Darren Spedale, a co-founder of StartOut, was building his own media company, A-List Global Media, when he launched the group. His thinking was, when entrepreneurs share more than one commonality, be it gender, race, or sexuality, they make deeper connections and are more inclined to help one another grow.
The goal of StartOut was to help LGBT business owners make those connections, while also providing first time entrepreneurs with openly gay mentors. Peter Thiel, for instance, the former PayPal CEO and co-founder of the investment firm Founders Fund, was the keynote speaker at last year's StartOut Awards. While Thiel is an openly gay man, Spedale says, his speech was not LGBT-specific.
"He spoke about how to inspire more people to become entrepreneurs," Spedale says, "but the fact that he was sharing his thoughts at a StartOut event was a wonderful experience."
No matter how much support gay entrepreneurs offer each other, however, many agree that it's still crucial for household name CEOs to be honest about their sexuality in order for acceptance to become more widespread.

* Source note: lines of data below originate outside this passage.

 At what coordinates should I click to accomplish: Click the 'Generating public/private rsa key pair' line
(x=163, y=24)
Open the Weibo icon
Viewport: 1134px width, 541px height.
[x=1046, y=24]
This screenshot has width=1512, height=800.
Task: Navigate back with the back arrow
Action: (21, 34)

"I think it's important for people in these huge leadership positions to be clear about who they are. That doesn't mean they have to take a billboard out on the highway, but there's nothing to hide at this point," says Jason Goldberg, CEO of the fast-growing flash sales site Fab.com.
Goldberg says he wears his sexuality as "a badge of honor," and as a result, he says he's approached daily by other gay entrepreneurs thanking him for setting an example. Goldberg says, "I think that visibility's really important."
Until that belief becomes more pervasive, however, entrepreneurs such as Simkhai, Goldberg, and the community at StartOut will continue to to set the standard and encourage others to follow their lead.
"StartOut's purpose is to make people even more comfortable with being gay in the business world," Spedale says. "Over time, we hope it'll become...what's the opposite of a big deal?"